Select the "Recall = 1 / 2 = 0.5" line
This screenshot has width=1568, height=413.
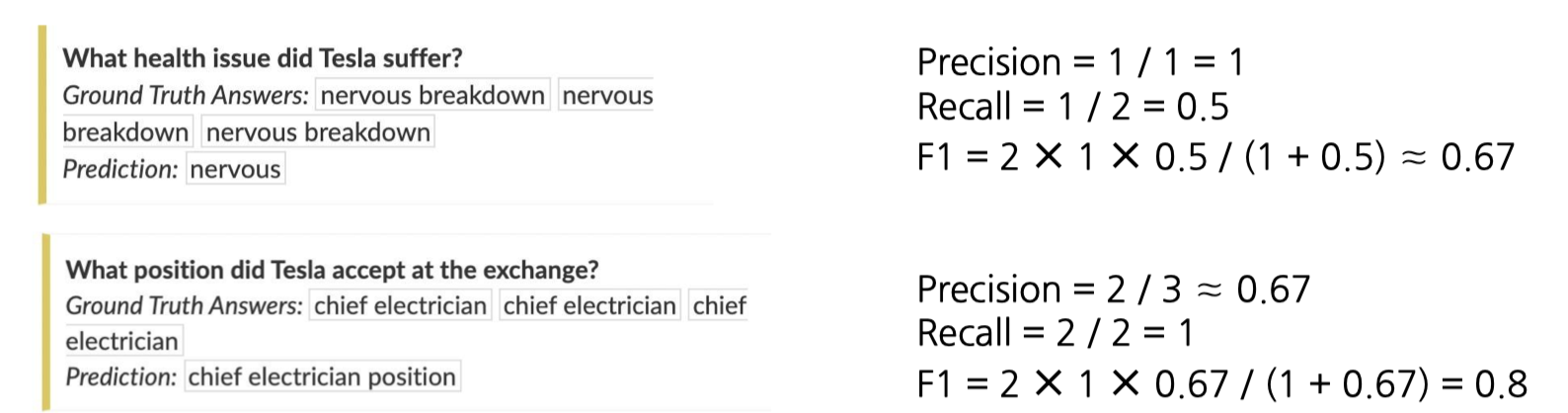(x=1073, y=107)
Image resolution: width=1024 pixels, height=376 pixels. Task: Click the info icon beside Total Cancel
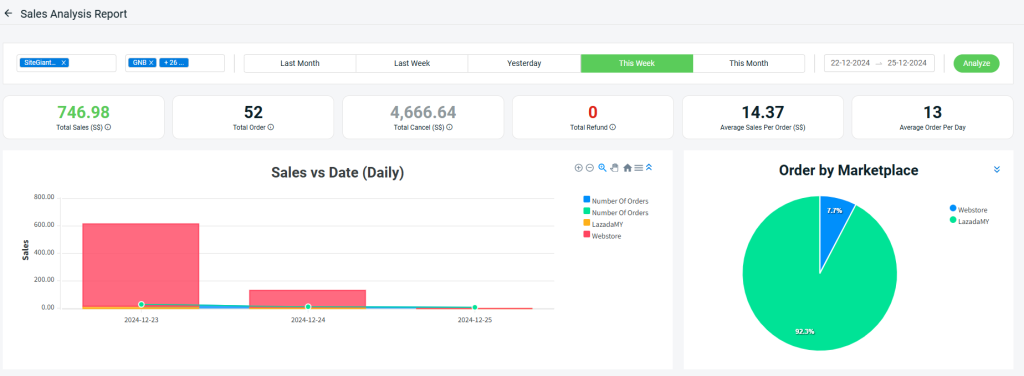450,127
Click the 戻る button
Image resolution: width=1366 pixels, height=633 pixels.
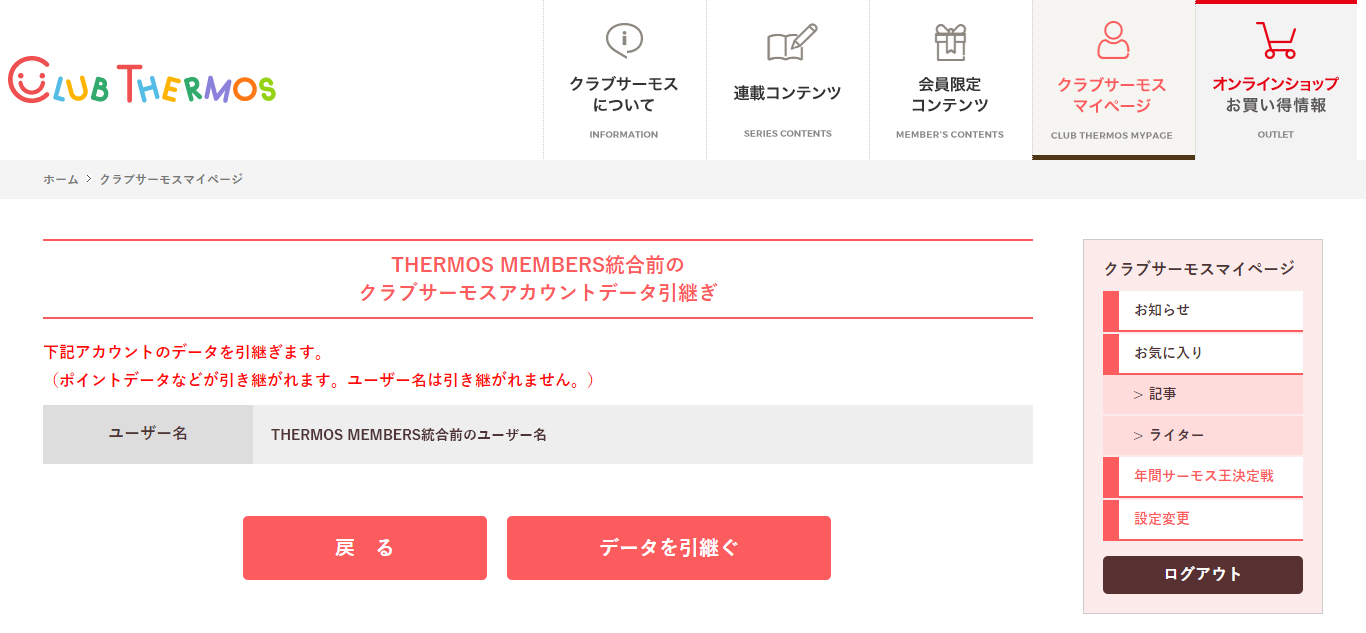click(x=365, y=548)
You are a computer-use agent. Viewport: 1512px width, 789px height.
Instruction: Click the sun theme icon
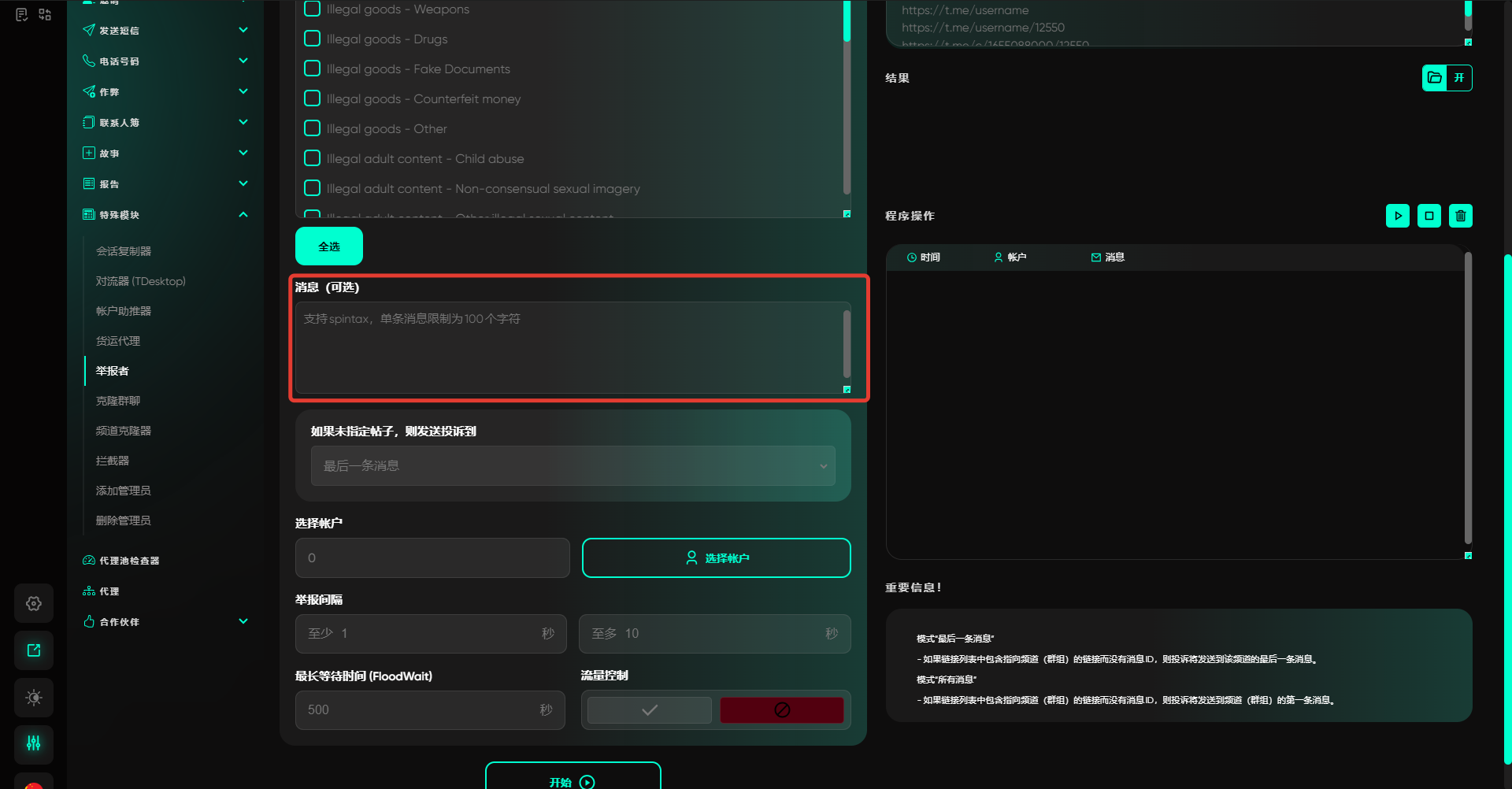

● ● ● ● ● ● ●

*WORK ITEM*:
All of the data above is to be repeated exactly, with the pictures left out.

*SOLUTION*:
Select the "Recall = 1 / 2 = 0.5" line
This screenshot has width=1568, height=413.
(x=1073, y=107)
Image resolution: width=1024 pixels, height=376 pixels. Task: Click the info icon beside Total Cancel
450,127
Click the 戻る button
Image resolution: width=1366 pixels, height=633 pixels.
click(x=365, y=548)
You are a computer-use agent. Viewport: 1512px width, 789px height.
Instruction: Click the sun theme icon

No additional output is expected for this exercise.